### Testo fornito
###

Gli umani resistono alla fatica di produrre le macchine, ma poi anche a quella di tenere il passo con la loro produttività, con la volontà di mantenere la specificità umana. Soprattutto dove i processi elaborativi, basati su algoritmi di costi-risparmi-guadagni, richiedono che gli output programmati non si discostino meccanicamente dall’input inserito. E questo vale non solo per le braccia degli operai impiegate in ritmi calcolati sulle esigenze della produzione, ma anche per gli occhi di coloro che la modernità smart confina dietro un tablet, in una possibile, sovrumana dilatazione dei tempi e degli spazi di lavoro: nel XXI secolo come nell’ottocento, ci sono i corpi umani che – a differenza delle macchine – avvertono l’usura, la malattia, il caldo e il freddo.

###

### Materiale raccolto
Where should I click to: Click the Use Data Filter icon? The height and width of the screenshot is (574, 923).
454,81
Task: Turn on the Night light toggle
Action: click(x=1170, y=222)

###

### Lavoro richiesto
Traduci in inglese questa frase del testo fornito: "Gli umani resistono alla fatica di produrre le macchine, ma poi anche a quella di tenere il passo con la loro produttività, con la volontà di mantenere la specificità umana."

### Esito del compito
Humans endure the toil of producing machines, but then also that of keeping pace with their productivity, with the determination to preserve what is specifically human.